§ **Data shown**:
_____

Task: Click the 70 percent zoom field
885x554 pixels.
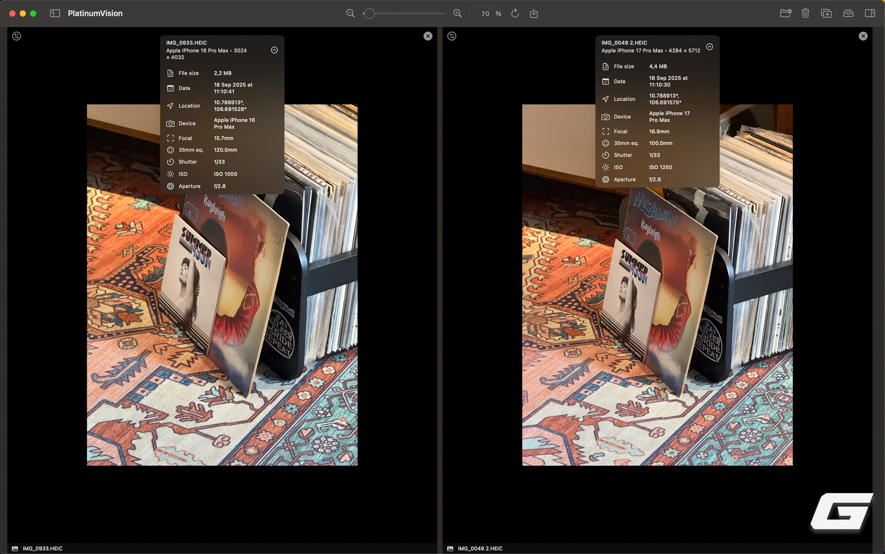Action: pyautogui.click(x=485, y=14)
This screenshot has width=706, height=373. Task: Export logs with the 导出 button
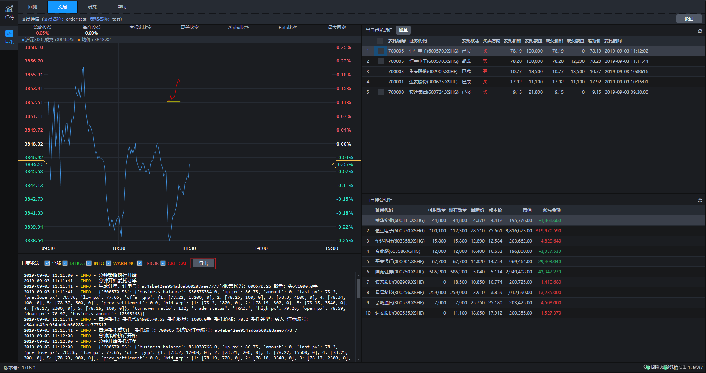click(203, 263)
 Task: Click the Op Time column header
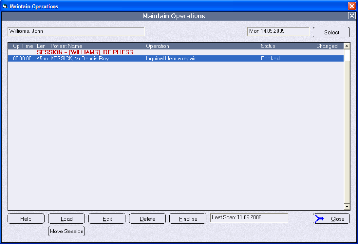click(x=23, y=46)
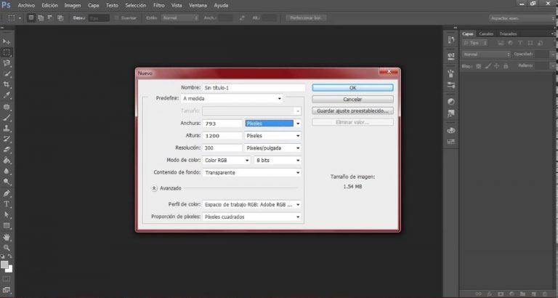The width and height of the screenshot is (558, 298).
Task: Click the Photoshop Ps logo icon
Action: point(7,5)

_____

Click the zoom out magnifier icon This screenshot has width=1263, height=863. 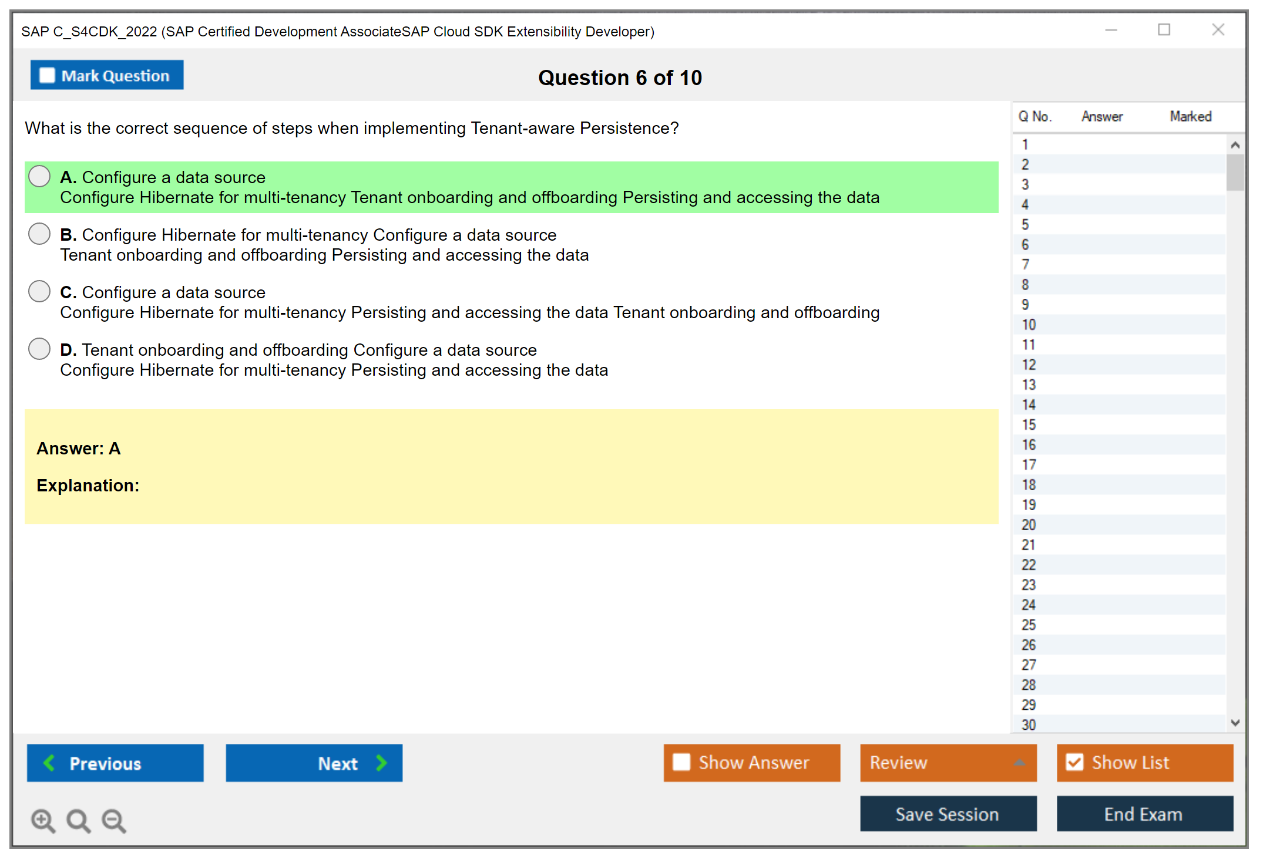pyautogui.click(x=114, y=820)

_____

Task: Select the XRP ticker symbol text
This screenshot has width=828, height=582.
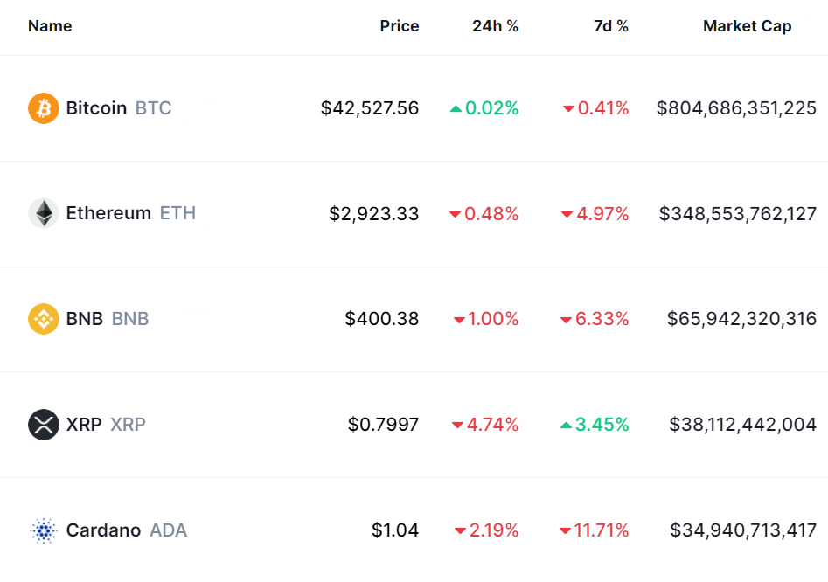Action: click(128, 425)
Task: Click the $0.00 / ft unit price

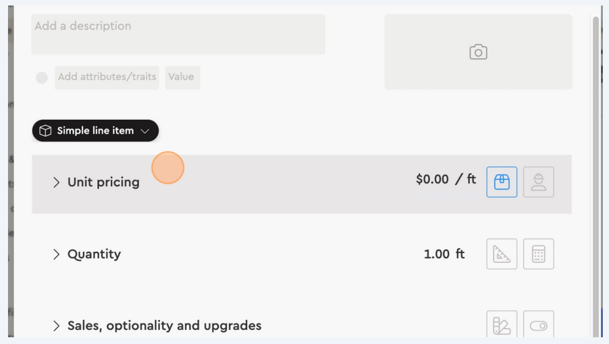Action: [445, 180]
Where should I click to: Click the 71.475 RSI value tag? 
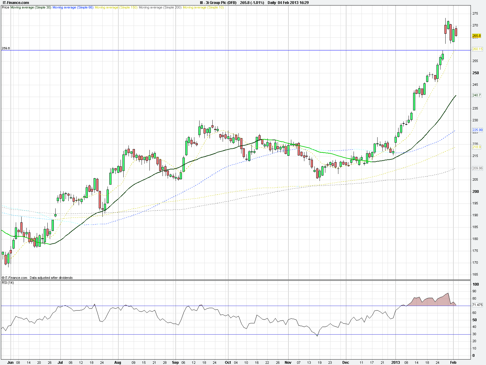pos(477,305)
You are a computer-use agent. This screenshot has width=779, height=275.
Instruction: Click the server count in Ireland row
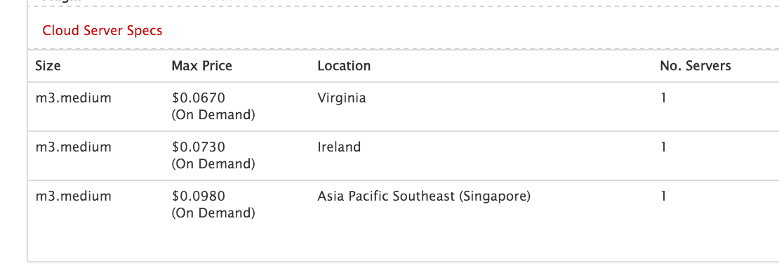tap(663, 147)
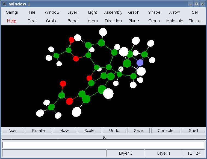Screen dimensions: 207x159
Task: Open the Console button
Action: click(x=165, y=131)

_____

§ **Exercise objective**: Recast the items between the lines containing "Task: Select the XRP ticker symbol text" and "Action: click(x=165, y=131)", inclusive, as a Markdown table with the columns Row and Line, skipping blank lines. Leave out the pictures.

§ **Final answer**:
| Row | Line |
|---|---|
| 1 | Task: Select the XRP ticker symbol text |
| 2 | This screenshot has width=828, height=582. |
| 3 | Action: click(128, 425) |
| 4 | Task: Click the $0.00 / ft unit price |
| 5 | Action: [445, 180] |
| 6 | Where should I click to: Click the 71.475 RSI value tag?  |
| 7 | pos(477,305) |
| 8 | You are a computer-use agent. This screenshot has width=779, height=275. |
| 9 | Instruction: Click the server count in Ireland row |
| 10 | tap(663, 147) |
| 11 | Screen dimensions: 207x159 |
| 12 | Task: Open the Console button |
| 13 | Action: click(x=165, y=131) |